*** Extracted material ***

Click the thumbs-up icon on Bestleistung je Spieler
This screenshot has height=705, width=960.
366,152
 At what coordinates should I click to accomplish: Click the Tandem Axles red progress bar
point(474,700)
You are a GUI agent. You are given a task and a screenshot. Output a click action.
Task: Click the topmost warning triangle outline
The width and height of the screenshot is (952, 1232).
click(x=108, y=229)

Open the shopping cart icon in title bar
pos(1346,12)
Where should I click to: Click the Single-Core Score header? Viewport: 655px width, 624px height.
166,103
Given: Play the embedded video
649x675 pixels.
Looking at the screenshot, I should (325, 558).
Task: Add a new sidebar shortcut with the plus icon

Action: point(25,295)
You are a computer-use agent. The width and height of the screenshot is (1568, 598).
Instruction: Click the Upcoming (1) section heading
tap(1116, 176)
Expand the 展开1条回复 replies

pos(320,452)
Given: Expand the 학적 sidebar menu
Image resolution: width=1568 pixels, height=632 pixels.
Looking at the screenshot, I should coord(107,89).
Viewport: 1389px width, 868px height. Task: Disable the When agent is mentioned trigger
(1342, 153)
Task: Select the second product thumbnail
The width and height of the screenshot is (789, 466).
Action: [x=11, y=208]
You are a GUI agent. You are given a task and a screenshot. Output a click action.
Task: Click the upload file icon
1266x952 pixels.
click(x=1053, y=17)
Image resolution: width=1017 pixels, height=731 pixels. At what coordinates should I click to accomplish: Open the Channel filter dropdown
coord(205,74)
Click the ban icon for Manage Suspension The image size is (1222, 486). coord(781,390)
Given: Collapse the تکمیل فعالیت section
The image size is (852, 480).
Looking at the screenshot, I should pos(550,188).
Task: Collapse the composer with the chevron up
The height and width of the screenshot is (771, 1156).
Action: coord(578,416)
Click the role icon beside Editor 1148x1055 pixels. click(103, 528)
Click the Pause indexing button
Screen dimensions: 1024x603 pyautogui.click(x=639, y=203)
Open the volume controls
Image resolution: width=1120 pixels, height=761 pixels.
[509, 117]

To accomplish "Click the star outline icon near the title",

***

Exercise requirements -
Your job is to write out the data exactly as it stands.

Written answer -
Click the thumbs-up icon on Bestleistung je Spieler
This screenshot has height=705, width=960.
366,152
 At what coordinates should I click to accomplish: Click the Tandem Axles red progress bar
point(474,700)
You are a GUI agent. You are given a task and a screenshot. Output a click action.
Task: Click the topmost warning triangle outline
The width and height of the screenshot is (952, 1232).
click(x=108, y=229)

Open the shopping cart icon in title bar
pos(1346,12)
Where should I click to: Click the Single-Core Score header? Viewport: 655px width, 624px height.
166,103
Given: Play the embedded video
649x675 pixels.
Looking at the screenshot, I should (325, 558).
Task: Add a new sidebar shortcut with the plus icon

Action: point(25,295)
You are a computer-use agent. The width and height of the screenshot is (1568, 598).
Instruction: Click the Upcoming (1) section heading
tap(1116, 176)
Expand the 展开1条回复 replies

pos(320,452)
Given: Expand the 학적 sidebar menu
Image resolution: width=1568 pixels, height=632 pixels.
Looking at the screenshot, I should coord(107,89).
Viewport: 1389px width, 868px height. Task: Disable the When agent is mentioned trigger
(1342, 153)
Task: Select the second product thumbnail
The width and height of the screenshot is (789, 466).
Action: [x=11, y=208]
You are a GUI agent. You are given a task and a screenshot. Output a click action.
Task: Click the upload file icon
1266x952 pixels.
click(x=1053, y=17)
Image resolution: width=1017 pixels, height=731 pixels. At what coordinates should I click to accomplish: Open the Channel filter dropdown
coord(205,74)
Click the ban icon for Manage Suspension The image size is (1222, 486). coord(781,390)
Given: Collapse the تکمیل فعالیت section
The image size is (852, 480).
Looking at the screenshot, I should pos(550,188).
Task: Collapse the composer with the chevron up
The height and width of the screenshot is (771, 1156).
Action: coord(578,416)
Click the role icon beside Editor 1148x1055 pixels. click(103, 528)
Click the Pause indexing button
Screen dimensions: 1024x603 pyautogui.click(x=639, y=203)
Open the volume controls
Image resolution: width=1120 pixels, height=761 pixels.
[509, 117]

To accomplish "Click the star outline icon near the title",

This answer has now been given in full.